Lines below starting with the line with "Click the RESUME" and going on through the line with "This screenshot has width=2380, height=1548." must be output exactly; the rest of the records must be left out.

*** Task input Section Begins ***

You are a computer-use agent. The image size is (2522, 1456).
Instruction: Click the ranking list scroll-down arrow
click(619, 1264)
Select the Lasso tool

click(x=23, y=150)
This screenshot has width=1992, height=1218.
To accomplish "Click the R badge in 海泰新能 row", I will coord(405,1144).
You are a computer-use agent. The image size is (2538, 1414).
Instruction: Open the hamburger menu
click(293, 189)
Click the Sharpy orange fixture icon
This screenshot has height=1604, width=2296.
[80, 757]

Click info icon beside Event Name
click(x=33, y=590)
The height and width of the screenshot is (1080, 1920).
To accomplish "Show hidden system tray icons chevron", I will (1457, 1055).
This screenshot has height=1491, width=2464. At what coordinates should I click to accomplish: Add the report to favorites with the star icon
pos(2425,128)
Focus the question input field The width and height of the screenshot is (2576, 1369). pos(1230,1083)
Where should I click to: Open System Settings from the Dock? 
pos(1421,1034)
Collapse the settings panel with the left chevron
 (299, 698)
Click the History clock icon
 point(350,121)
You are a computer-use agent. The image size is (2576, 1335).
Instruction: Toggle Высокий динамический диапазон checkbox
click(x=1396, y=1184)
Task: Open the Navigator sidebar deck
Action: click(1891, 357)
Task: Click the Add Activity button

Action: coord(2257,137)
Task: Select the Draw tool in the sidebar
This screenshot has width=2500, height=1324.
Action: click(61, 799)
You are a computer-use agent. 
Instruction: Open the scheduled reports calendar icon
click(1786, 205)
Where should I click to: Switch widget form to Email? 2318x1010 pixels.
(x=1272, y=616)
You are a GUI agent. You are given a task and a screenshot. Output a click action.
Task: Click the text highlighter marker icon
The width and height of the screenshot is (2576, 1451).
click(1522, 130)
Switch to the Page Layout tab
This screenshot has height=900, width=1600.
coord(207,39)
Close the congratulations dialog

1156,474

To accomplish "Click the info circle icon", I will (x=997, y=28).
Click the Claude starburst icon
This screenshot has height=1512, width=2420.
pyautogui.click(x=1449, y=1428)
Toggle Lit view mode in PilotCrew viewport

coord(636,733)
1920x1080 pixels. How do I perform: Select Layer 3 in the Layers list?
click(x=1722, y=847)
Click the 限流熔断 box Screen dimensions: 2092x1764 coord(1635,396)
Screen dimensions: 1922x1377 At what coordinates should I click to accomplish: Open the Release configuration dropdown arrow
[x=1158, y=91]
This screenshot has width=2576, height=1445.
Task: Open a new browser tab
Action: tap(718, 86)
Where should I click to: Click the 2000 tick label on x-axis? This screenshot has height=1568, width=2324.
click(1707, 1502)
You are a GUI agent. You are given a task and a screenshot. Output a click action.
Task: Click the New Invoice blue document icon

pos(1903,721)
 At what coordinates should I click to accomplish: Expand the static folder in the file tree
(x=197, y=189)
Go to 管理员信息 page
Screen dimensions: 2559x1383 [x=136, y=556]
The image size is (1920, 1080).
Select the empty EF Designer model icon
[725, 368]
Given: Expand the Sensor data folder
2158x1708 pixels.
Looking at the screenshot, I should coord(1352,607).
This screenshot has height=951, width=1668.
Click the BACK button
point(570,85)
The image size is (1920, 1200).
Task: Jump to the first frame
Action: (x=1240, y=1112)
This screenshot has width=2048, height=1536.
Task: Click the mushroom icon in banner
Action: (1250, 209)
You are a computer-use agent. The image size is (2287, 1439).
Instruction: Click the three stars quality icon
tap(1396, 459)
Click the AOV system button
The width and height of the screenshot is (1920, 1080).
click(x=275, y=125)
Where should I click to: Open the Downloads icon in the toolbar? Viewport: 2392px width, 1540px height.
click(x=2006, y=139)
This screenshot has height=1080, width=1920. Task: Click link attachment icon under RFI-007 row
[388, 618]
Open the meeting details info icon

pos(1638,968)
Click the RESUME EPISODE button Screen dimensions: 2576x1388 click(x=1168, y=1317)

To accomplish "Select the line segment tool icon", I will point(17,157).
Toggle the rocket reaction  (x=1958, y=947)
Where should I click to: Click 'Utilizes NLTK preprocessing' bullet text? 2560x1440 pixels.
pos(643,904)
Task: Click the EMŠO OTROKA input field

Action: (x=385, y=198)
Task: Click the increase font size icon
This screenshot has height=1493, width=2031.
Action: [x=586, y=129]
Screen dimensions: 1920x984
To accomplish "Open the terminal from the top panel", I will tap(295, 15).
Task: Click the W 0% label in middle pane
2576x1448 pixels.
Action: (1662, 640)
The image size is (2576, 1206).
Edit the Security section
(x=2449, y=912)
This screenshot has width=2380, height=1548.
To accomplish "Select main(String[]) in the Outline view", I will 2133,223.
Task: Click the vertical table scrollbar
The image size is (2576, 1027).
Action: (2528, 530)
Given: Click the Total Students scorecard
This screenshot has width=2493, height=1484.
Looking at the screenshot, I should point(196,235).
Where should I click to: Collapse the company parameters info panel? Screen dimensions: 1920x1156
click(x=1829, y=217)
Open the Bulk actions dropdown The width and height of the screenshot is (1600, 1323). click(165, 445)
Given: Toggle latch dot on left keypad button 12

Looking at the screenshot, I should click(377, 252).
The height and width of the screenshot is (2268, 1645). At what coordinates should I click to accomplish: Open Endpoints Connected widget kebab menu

*** Task input Section Ends ***

[Result for this exercise]
Click the RESUME EPISODE button Screen dimensions: 2576x1388 click(x=1168, y=1317)

To accomplish "Select the line segment tool icon", I will point(17,157).
Toggle the rocket reaction  (x=1958, y=947)
Where should I click to: Click 'Utilizes NLTK preprocessing' bullet text? 2560x1440 pixels.
pos(643,904)
Task: Click the EMŠO OTROKA input field

Action: (x=385, y=198)
Task: Click the increase font size icon
This screenshot has height=1493, width=2031.
Action: [x=586, y=129]
Screen dimensions: 1920x984
To accomplish "Open the terminal from the top panel", I will tap(295, 15).
Task: Click the W 0% label in middle pane
2576x1448 pixels.
Action: (1662, 640)
The image size is (2576, 1206).
Edit the Security section
(x=2449, y=912)
This screenshot has width=2380, height=1548.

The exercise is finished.